> WHAT THE TASK ASKS
Could you write out, word for word, only the lines from the one containing "This screenshot has height=778, width=1568." through the last line of the data below?

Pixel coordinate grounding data
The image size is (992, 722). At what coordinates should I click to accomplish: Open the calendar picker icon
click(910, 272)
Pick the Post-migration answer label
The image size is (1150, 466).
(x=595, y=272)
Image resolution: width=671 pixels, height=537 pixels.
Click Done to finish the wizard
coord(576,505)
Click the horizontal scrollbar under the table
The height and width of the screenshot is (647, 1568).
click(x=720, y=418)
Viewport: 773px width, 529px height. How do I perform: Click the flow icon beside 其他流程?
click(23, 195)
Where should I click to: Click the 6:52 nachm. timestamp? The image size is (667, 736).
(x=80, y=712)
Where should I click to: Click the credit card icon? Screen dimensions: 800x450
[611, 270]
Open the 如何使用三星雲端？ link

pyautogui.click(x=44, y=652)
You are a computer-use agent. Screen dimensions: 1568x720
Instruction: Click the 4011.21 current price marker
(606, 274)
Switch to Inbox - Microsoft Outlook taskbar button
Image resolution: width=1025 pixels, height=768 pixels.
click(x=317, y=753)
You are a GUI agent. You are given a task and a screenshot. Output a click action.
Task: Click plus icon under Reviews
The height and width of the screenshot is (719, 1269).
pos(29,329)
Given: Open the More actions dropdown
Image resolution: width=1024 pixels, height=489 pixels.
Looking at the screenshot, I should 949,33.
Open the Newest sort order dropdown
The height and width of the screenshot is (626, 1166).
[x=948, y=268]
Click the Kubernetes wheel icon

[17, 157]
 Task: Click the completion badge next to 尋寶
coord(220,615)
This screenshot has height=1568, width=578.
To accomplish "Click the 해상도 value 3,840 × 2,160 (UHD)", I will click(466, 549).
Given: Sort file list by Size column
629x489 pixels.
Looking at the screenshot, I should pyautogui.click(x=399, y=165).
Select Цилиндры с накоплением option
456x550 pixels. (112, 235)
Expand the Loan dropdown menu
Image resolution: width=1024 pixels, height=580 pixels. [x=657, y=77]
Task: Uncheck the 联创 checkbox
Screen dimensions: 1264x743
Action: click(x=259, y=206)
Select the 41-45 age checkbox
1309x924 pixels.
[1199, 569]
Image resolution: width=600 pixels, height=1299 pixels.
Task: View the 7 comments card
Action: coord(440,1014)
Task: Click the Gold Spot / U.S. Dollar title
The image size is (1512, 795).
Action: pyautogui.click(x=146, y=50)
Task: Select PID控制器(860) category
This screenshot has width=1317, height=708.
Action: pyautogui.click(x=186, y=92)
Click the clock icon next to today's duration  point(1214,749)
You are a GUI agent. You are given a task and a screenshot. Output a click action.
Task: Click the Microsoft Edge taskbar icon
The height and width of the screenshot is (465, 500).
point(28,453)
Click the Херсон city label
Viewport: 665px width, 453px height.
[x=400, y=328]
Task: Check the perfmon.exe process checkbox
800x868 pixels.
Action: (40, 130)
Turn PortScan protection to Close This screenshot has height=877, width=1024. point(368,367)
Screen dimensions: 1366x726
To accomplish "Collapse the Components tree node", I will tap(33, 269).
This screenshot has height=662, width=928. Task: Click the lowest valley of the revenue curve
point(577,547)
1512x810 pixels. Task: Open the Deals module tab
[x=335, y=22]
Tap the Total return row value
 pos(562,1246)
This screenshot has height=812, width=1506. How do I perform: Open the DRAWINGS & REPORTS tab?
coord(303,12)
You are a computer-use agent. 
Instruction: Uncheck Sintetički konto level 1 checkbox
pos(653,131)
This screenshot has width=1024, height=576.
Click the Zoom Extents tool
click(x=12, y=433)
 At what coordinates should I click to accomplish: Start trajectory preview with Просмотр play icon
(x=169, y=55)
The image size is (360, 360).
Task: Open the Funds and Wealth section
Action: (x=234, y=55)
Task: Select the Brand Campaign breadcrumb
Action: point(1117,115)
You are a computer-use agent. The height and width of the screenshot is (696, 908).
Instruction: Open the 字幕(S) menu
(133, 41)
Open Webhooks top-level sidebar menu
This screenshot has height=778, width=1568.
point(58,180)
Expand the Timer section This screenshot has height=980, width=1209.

> RESPONSE
This screenshot has height=778, width=1568.
point(58,180)
Expand the Timer section This screenshot has height=980, width=1209.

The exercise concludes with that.